2000年12月18日(月)20:14

シュレーダー首相は労働市場自由化に移行期間を設ける意向

ヴァイデン(ロイター)

ドイツ連邦首相ゲルハルト・シュレーダー(社会民主党 SPD)は、欧州連合の労働市場に東欧の労働者が自由に参入できるのはEU加盟後さらに移行期間を経てからとすべきである、という見解を表明した。EU全体の労働市場への無制限の参入は基本的にはそれぞれの国の加盟から7年を経て認められるべきである、とシュレーダー首相は月曜日オーバープファルツのヴァイデンで語った。この制限は特定の条件の下では個々の国々に対してそれ以前に解除される可能性もある、とも述べた。ハンガリー政府は、シュレーダー首相の提案したような制限はハンガリーには必要ないと表明している。
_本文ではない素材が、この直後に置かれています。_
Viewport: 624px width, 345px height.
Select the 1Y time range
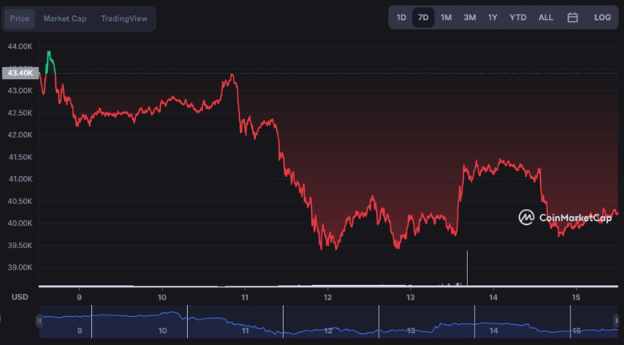click(x=493, y=18)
EUは現在ポーランド,ハンガリーおよびチェコなどと加盟協議を行っている。とりわけ工業化の遅れた国境地域では、東欧のEU加盟候補国から安価な労働力が流入することによって経済が脅かされるとの懸念がある。シュレーダー首相は、もしEU拡大で直ちに労働市場の自由化が行われれば、ドイツは労働力の大量流入という事態に直面する。これは一部の労働市場には消化できない。「理性的な移行規制措置は現加盟国同様、加盟候補国の利益にもかなう」と語った。

首相は、彼の提案する労働力参入に関する5項目の草案は柔軟に構成されることになると説明した。「一種の観察期日」として加盟5年後に義務的審査を実施し、その結果によっては移行期間の短縮が可能となる。これに加えて旧加盟国で労働力の不足が起きている場合には、国の規則により早期に労働力を管理しつつ受け入れることも認められる、と首相は語った。

ハンガリー外務省のガーボル・ホルヴァート広報官は、ハンガリーの労働者に対しては参入規制は不必要であると評した。「われわれの独自の分析と国際的な研究によれば、ハンガリーの労働力の国境移動性は非常に低いことが明らかになっている」とホルヴァートはロイター通信に対して述べ、ハンガリーの失業率がEUよりも低いこと、またこれに加えて同国の人口が減少していることを挙げた。「遅かれ早かれ、われわれは労働力の輸出国ではなくむしろ輸入国になる可能性がある」とホルヴァートは語った。